Court documents checked by the Guardian revealed that many of those arrested were confused about their eligibility and believed they could vote. Smith, like all the other defendants, filled out a voter registration form and received a voter registration card before voting. Florida authorities have not yet provided evidence that any of the persecuted were warned not to vote.
“How many of these people tried to commit voter fraud voluntarily? I don’t think any of them did. I don’t think there was any malicious intent by probably any of the 20,” said Jeff Brandes, a Republican senator who played a key role in drafting legislation to implement Amendment 4.
“They were asked if they wanted to register to vote, maybe they asked some follow-up questions, they had read in the media that ‘hey, criminals just restored their voting rights. So they voted. They have registered to vote,” he said.
Smith did not return a voicemail message. Jonah Dickstein, a lawyer representing him, said his client did not deliberately vote illegally.
“He voted all the way out, openly about it. There’s nothing secretive about the way he handled it. He went in because he wanted to vote. He wants to be reintegrated into society. He went to the registrar because he wanted to sign up, and they let him sign up.
Smith’s case illustrates why there are growing questions about the 19 prosecutions, the first DeSantis announced under a new statewide bureau charged with prosecuting voter fraud. State officials have taken years to identify non-voters on the list and now voters are being punished for it.
“Honestly, they’ve done everything right. They turned it in, the supervisor sent it in, the state didn’t check it,” Brandes said. “Slightly shocking, we’re going to wait three years and go through a few different cycles before this person is flagged and told they can’t vote. If you can’t trust the Secretary of State, who is the top election official for the state of Florida, who can you trust?”

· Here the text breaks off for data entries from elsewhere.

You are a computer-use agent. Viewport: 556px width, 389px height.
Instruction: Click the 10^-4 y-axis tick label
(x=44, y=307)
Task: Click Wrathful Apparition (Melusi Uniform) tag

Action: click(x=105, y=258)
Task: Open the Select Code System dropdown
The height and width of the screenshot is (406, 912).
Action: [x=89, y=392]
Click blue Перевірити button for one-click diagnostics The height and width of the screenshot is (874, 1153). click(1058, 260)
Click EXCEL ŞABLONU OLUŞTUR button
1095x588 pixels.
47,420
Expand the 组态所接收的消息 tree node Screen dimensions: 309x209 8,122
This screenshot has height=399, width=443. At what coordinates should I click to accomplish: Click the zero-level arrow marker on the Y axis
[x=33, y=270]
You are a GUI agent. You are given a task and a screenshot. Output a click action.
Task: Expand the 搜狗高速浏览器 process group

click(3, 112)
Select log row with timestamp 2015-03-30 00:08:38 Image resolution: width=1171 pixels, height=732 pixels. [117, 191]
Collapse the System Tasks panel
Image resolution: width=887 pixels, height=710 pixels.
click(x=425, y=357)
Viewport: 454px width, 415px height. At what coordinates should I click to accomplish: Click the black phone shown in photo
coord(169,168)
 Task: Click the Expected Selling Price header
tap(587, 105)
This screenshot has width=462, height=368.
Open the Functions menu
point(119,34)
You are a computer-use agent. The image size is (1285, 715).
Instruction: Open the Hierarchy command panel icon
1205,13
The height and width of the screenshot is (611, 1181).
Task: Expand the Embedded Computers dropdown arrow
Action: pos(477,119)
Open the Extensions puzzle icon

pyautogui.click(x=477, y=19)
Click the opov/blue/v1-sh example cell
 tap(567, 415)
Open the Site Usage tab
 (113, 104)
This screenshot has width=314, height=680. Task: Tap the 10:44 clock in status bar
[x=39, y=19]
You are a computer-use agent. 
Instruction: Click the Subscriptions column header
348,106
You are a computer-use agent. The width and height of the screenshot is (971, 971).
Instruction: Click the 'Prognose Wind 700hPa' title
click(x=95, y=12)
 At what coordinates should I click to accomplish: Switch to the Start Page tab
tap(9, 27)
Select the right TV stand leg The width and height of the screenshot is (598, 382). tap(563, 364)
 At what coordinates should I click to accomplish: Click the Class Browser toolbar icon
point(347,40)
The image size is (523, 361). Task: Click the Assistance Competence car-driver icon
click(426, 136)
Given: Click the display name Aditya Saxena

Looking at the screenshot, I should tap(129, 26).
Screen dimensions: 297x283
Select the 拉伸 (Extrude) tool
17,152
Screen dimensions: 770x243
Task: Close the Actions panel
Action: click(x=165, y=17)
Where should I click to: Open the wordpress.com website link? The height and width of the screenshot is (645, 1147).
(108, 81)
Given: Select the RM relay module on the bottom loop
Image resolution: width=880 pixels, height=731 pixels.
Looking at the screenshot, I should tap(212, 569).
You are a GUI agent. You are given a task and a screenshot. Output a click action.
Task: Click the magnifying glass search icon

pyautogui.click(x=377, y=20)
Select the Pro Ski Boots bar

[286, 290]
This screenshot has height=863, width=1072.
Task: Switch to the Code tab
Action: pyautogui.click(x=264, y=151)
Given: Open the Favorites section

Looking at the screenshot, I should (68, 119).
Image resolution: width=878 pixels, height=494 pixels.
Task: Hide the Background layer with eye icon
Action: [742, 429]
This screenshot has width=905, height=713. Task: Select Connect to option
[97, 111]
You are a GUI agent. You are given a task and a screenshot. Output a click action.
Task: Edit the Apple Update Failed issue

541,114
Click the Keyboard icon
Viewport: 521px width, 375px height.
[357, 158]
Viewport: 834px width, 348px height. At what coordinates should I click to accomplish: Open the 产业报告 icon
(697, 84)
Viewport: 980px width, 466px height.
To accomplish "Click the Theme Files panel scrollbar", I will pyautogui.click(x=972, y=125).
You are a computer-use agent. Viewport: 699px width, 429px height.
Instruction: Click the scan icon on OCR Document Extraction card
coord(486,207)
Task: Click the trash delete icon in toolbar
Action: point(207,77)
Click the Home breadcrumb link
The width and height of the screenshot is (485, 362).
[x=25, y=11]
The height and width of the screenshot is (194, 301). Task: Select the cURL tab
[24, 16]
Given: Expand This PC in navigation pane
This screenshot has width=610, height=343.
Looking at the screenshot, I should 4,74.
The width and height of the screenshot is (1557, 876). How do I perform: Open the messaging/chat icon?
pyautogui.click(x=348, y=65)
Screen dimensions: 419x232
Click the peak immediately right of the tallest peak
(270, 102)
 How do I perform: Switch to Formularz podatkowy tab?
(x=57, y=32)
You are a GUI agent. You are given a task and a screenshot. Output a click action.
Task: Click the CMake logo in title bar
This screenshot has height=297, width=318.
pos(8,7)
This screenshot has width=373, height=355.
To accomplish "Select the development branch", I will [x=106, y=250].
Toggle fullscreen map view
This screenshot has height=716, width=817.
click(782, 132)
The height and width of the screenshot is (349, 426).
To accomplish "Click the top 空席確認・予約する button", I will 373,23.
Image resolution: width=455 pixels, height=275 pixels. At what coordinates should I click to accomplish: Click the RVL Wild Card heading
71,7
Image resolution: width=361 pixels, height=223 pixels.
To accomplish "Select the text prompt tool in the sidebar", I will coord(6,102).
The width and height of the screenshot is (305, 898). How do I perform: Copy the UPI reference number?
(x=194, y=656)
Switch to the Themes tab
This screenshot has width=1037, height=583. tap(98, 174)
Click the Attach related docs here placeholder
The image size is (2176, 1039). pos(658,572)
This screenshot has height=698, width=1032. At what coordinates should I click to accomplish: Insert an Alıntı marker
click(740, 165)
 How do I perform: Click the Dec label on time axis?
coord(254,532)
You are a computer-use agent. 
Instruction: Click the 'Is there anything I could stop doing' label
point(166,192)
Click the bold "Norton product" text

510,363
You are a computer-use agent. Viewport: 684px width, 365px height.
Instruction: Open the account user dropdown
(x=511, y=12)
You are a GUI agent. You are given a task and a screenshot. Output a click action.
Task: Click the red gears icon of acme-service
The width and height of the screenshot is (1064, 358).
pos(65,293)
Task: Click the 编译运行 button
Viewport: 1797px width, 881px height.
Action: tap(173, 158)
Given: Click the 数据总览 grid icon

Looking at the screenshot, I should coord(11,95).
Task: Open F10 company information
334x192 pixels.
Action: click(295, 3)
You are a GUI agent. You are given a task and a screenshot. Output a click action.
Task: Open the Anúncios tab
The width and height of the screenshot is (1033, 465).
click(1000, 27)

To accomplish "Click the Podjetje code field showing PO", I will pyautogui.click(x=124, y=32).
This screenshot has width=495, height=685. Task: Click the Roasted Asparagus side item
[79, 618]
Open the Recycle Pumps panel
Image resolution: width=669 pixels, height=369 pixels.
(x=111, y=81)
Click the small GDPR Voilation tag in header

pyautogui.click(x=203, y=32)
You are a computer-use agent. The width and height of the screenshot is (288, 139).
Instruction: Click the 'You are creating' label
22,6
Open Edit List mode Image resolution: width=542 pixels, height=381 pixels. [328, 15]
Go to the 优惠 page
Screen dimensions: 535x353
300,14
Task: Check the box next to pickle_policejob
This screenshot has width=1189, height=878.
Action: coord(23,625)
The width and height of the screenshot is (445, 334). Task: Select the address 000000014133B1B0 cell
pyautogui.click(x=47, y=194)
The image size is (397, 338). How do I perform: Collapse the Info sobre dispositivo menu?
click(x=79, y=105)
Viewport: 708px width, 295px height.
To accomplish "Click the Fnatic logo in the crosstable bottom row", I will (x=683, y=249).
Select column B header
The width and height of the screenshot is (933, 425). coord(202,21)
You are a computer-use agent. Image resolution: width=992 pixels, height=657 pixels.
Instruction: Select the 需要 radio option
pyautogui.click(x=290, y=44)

DeSantis defended the prosecutions this week, saying the indicted individuals had incorrectly checked a box on the voter registration form to indicate that their voting rights had been restored.
“People sign up and they check a box that they qualify, so if they don’t qualify and lie, of course they can be held accountable,” he said at a news conference Tuesday. “Obviously this is a very, very easy provision of our law to know that someone should not register or do this if they have those very serious convictions.”
Mark Ard, a spokesman for the Florida Secretary of State’s office, declined to explain why it took so long to assess the suitability of Smith and other indicted individuals.
“These individuals lied when they registered to vote. They were never eligible and there is no confusion about that. We are confident that when all the facts and evidence come to light through the legal process, the reasons why these individuals were arrested will be clear,” he said in a statement.
Brandes, the state senator, said checking a box on a voter registration form was not enough to prove fraud.
“That is not intentional. It just proves that they filled out a piece of paper. It doesn’t prove they intended to commit fraud or intentionally commit voter fraud,” he said.
The Guardian reviewed Smith’s voter registration form and the voter registration applications of nearly all of the accused. None contain an explicit warning that people convicted of murder or sex crimes cannot vote in Florida.
Smith and Peter Washington, an Orlando man, are also the only two defendants among the 19 to register during the Amendment 4 grace period. Both are only being prosecuted for illegal voting, not registering.
In the summer of 2020, the U.S. Court of Appeals for the 11th Circuit also appeared to offer some legal protections to people confused about their eligibility to vote. At the time, 85,000 people with felony convictions had registered to vote after Amendment 4 went into effect, but state officials had yet to assess their eligibility.
A majority of judges on the 11th Circuit, one of the most conservative courts in the US, said that until Florida told someone they were ineligible because of a felony, they “had the right to vote.”